The goal of this study is to report the influence of inhomogeneties in brain tissue and white matter anisotropy on the EEG forward solution by comparing experimental data with data predicted by a realistic head model solved using the finite element method (FEM).
– Recruit Patients undergoing depth electrode implantation
– Patients are scanned for CT, MRI and DTI images before implantation
– Post-implant CT images are obtained for electrode localization
– Simultaneous intracranial (iEEG) and scalp (EEG) electric fields are measured during current injection through contacts on depth electrode
– Current levels are below threshold for neural damage.
- Accurate segmentation of the brain tissue type is implemented using a semi-automatic method using multi-spectral MRI scans (different flip angles) in conjunction with the regular T1-weighted scans and CTs (fig 2).
– The electrical conductivity in the anisotropic white matter tissue is quantified from the water self-diffusion tensor, as measured by diffusion tensor MRI.
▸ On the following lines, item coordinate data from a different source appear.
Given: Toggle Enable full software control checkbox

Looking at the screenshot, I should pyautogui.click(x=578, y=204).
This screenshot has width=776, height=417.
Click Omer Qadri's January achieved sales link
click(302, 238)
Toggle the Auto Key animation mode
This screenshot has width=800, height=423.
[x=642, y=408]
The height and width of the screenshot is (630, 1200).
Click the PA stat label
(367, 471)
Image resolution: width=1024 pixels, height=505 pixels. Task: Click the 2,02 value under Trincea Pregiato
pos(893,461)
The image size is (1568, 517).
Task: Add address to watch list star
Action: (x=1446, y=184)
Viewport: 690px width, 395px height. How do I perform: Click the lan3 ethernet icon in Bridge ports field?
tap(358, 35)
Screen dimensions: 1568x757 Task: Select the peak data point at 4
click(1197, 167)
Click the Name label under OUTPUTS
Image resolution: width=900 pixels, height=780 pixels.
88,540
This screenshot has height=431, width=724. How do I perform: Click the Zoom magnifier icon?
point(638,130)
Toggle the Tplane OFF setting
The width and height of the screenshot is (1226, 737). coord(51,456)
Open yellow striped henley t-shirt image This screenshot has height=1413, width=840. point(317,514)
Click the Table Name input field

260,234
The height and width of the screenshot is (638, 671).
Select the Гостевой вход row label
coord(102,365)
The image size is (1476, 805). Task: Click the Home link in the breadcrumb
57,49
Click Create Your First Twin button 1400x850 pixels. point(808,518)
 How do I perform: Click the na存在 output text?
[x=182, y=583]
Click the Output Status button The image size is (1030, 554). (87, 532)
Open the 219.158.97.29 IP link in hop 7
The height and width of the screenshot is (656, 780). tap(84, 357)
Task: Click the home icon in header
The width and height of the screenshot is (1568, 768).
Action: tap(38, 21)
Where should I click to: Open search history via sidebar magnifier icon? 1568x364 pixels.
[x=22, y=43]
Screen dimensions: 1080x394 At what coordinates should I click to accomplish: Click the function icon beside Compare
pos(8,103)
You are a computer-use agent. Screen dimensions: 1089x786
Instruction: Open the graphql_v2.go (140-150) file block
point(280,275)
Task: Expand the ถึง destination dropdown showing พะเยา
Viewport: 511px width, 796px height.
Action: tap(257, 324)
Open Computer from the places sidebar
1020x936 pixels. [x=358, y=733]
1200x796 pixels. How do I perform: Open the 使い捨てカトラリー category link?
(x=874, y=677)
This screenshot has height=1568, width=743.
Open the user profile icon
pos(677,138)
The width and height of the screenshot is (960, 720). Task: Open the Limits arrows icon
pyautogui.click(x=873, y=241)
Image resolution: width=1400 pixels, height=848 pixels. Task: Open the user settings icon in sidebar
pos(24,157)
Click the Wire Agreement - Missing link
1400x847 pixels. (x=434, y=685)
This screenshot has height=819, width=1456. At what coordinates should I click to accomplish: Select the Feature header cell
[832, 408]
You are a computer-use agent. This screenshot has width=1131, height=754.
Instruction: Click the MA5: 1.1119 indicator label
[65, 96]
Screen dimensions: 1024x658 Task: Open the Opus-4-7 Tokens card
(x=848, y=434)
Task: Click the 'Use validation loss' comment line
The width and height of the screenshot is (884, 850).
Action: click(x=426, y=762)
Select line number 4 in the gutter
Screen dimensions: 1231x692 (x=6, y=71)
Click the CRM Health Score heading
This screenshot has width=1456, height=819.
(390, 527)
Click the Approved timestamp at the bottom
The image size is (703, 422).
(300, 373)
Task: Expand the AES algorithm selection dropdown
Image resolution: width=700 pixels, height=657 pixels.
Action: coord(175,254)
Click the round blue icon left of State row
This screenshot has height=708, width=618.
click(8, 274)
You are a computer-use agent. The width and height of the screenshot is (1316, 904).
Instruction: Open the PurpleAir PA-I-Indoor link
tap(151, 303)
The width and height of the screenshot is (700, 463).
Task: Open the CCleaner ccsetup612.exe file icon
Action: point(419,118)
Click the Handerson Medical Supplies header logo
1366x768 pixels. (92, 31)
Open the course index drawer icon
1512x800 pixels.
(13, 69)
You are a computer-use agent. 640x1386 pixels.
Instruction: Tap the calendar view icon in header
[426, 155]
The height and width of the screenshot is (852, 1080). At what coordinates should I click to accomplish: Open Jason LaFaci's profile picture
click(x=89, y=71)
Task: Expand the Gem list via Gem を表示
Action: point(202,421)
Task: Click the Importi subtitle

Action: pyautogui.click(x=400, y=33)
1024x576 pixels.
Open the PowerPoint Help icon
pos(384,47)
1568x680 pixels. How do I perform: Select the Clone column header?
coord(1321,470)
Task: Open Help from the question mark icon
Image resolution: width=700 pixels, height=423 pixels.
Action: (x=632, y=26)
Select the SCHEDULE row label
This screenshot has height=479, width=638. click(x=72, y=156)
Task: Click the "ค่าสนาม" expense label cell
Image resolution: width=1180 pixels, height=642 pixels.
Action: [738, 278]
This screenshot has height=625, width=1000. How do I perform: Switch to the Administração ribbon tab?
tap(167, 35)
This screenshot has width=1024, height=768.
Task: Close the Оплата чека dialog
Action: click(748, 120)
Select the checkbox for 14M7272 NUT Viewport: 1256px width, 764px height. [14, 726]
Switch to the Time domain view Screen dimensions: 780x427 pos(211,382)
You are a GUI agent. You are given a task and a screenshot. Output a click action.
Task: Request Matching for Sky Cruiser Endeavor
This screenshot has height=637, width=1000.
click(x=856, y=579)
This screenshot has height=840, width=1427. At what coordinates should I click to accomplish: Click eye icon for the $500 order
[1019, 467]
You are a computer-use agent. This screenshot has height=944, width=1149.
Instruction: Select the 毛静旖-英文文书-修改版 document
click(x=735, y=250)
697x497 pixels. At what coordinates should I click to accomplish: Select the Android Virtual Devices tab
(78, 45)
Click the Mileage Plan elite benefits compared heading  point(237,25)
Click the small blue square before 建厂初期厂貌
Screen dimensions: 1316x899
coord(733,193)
– The finite element model (FEM) is constructed using AMIRA(fig 2), a commercial segmentation and visualization tool, and solved using ABAQUS, a commercial finite element solver.
– Experimental data is compared with forward solutions calculated with the FEM model with increasing levels of complexity.
The final simulation results (like potential fields and electric current density vectors) can be interpreted and compared visually for different model types and simulation locations using appropriate visualization tools. The diffusion tensors obtained using DTI are visualized as ellipsoids and alignment with structural data is verified. Results from the FEM simulations (potential scalar fields and electric current density vector fields) are visualized using either ABAQUS or AMIRA on the head volume geometry(fig 3). In addition, stereoscopic renderings of the head geometry and electric current lines due to a dipole in the human cortex were done in collaboration with Ray Gasser at the Scientific Computing and Visualization group, Boston University.
Using experimental data for validation of forward model, factors affecting the accuracy of the intracranial and scalp measurements are quantified in a precise manner by studying the effects of different tissue types and anisotropy of white matter tissue.